Ce n'est pas une blague. A mesure
que les génomes s'accumulent, les scientifiques
commencent à parler de "métagénome":
c'est-à-dire la somme des gènes des
espèces -animaux, végétaux
et microbes- qui peuplent un habitat.
Compliqué? Oui et non. Oui,
parce que déjà, la somme de données
composant un seul génome est énorme:
notre génome, par exemple, compte 30 000
gènes, se décomposant eux-mêmes
en 3 milliards de paires de bases. Multipliez cela
par les centaines d'animaux et de plantes qui peuplent
un écosystème, et vous commencez à
avoir une idée du problème.
Mais comme le démontrent les
génomes jusqu'ici décodés,
plusieurs de ces gènes se répètent,
de l'humain à la souris en passant par le
chien et le plant de riz. L'analyse de ces ressemblances
-et des différences- ne permettrait-elle
pas d'apprendre quelque chose, si on considérait
le tout dans la perspective, plus large, d'un écosystème
tout entier?
C'est la question que pose le Dr Jo
Handelsman, spécialiste des maladies des
végétaux à l'Université
du Wisconsin, à
qui on doit l'expression "métagénomique"
pour désigner ce qu'il aimerait voir devenir
une nouvelle discipline.
Il n'est pas le seul, puisque depuis
une dizaine d'années, d'autres termes ont
été proposés dans le petit
monde de la génomique pour désigner
cette réalité en devenir: génomique
des communautés, génomique environnementale.
Ou, dans l'univers de l'infiniment petit: génomique
des populations microbiennes.
C'est du côté de ces
dernières que la métagénomique
a déjà fait ses premiers pas. Décoder
les génomes de tous les microbes présents
dans une cuillerée de terre, d'eau... ou
dans notre intestin! Au moins, dans de tels cas,
"l'écosystème" est suffisamment restreint.

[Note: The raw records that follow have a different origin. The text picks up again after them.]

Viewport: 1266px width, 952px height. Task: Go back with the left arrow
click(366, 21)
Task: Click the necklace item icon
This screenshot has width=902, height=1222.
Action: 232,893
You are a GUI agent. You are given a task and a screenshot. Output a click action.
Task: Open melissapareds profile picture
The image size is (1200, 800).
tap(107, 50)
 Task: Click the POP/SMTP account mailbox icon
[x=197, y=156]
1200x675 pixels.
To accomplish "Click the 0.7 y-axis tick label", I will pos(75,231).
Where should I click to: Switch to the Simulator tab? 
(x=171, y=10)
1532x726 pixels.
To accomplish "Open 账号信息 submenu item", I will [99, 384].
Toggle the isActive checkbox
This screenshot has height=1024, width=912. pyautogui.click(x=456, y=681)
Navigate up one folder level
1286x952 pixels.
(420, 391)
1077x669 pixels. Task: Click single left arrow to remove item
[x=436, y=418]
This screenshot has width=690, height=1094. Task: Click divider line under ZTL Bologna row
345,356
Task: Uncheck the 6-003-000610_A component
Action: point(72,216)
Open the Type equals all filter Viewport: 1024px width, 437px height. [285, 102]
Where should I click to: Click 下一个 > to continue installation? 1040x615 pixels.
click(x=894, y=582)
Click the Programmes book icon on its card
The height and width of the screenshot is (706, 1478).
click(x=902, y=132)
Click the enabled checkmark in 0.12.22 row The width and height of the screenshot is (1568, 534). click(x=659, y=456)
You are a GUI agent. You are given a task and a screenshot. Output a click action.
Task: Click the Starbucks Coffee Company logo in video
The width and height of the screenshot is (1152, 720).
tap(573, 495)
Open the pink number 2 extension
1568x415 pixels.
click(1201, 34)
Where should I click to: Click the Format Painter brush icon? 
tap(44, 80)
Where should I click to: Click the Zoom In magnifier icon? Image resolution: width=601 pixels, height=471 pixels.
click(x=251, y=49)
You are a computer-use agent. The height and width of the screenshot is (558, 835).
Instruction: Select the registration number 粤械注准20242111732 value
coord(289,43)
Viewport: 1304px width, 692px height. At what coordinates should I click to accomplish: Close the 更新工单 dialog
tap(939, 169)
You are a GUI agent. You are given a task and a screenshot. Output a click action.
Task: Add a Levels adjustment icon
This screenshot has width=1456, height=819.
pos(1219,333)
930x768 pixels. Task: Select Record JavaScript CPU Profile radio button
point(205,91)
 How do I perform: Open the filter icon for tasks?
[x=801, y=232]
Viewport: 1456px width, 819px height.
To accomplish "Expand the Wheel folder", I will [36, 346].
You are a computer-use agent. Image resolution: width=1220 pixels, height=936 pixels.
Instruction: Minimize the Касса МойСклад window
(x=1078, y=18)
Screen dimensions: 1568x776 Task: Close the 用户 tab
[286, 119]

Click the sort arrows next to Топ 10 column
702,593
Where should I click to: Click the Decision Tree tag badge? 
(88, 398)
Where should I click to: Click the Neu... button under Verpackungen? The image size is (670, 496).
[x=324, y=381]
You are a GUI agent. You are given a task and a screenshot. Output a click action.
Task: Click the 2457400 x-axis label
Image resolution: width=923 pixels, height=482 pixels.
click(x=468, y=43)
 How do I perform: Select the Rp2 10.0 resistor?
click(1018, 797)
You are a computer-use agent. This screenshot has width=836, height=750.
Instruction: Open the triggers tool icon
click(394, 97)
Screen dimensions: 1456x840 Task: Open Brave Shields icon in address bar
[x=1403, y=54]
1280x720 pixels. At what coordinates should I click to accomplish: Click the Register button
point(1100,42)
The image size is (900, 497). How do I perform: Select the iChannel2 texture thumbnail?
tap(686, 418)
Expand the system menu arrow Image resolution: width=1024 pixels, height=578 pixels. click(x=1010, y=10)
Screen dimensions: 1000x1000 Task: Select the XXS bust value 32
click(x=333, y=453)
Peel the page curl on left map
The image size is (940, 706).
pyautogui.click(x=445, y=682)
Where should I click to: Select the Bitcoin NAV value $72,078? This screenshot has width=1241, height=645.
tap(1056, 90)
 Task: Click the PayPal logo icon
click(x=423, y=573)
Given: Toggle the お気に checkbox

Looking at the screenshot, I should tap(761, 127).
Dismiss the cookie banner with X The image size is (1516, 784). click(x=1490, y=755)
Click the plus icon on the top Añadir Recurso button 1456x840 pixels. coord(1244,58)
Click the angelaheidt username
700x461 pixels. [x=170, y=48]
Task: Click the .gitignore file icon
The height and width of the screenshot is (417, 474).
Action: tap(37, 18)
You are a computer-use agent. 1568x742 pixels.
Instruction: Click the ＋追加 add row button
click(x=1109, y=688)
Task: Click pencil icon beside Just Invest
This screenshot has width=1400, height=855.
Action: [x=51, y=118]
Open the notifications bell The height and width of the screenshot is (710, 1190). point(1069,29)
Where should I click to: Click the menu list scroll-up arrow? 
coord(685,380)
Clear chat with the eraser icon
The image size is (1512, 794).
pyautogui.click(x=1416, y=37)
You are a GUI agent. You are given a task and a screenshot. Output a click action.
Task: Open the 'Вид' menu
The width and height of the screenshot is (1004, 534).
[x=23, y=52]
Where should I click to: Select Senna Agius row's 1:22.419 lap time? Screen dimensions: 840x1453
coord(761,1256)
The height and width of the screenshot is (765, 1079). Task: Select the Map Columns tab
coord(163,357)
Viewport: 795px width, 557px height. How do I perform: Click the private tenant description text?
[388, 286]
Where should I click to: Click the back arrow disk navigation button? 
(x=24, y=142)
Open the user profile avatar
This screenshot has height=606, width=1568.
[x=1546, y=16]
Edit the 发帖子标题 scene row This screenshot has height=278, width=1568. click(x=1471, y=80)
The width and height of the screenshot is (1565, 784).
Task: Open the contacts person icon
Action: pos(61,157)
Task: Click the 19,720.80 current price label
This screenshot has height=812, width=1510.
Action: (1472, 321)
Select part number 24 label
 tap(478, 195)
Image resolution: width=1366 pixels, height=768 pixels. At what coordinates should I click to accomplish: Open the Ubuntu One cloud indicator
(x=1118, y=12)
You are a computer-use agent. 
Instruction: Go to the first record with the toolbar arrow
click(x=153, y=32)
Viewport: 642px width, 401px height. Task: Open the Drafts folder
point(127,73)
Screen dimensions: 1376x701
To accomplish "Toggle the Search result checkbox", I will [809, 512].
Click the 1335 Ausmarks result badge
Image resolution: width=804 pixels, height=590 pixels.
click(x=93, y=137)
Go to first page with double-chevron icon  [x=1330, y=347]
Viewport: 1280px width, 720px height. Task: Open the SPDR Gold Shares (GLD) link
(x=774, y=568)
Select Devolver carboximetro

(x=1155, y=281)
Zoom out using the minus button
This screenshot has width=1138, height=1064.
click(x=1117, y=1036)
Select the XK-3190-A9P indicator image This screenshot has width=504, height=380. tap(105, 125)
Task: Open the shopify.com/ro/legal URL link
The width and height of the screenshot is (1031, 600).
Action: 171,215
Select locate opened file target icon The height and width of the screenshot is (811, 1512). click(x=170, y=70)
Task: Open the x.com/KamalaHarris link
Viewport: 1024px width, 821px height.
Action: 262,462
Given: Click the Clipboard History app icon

Et encore: il peut y avoir des milliers d'espèces
microbiennes différentes dans une cuillerée
à thé de sol! "Un millilitre d'eau
de mer, au sens génétique, contient
plus de complexité que le génome humain",
explique au New York Times Edward F. DeLong,
chercheur principal à l'Institut de recherche
de l'Aquarium Monterey Bay (Californie).
Et c'est ça qu'ils veulent
étudier? Sont-ils fous? Non, du moins pas
plus que ceux qui, il y a 15 ans, prétendaient
pouvoir décoder le génome humain.
La
"métagénomique", c'est l'étape
suivante.
Ainsi, Edward F. DeLong, un autre
pionnier de cette métagénomique, a
récemment raconte avoir découvert,
en plongeant dans les profondeurs de ces génomes
microbiens, une
protéine sensible à la lumière
qui pourrait avoir des applications dans les futurs
ordinateurs optiques. Jo Handelsman associe une
de ses recherches métagénomiques dans
des échantillons de sol à la découverte
de ce qui sera peut-être un futur antibiotique,
la zwittermicine A.
Même le mégalo de la
recherche génétique, le Dr Craig Venter,
pénètre ce nouveau domaine, avec des
recherches dans la mer des Sargasses, une zone de
l'Atlantique près des Bermudes, connue pour
ses algues flottantes, et où il prétend
avoir d'ores et déjà découvert
"plus de nouveaux gènes que dans le génome
humain".
Il faut se rappeler que plus de 99%
des bactéries ne peuvent pas être "cultivées"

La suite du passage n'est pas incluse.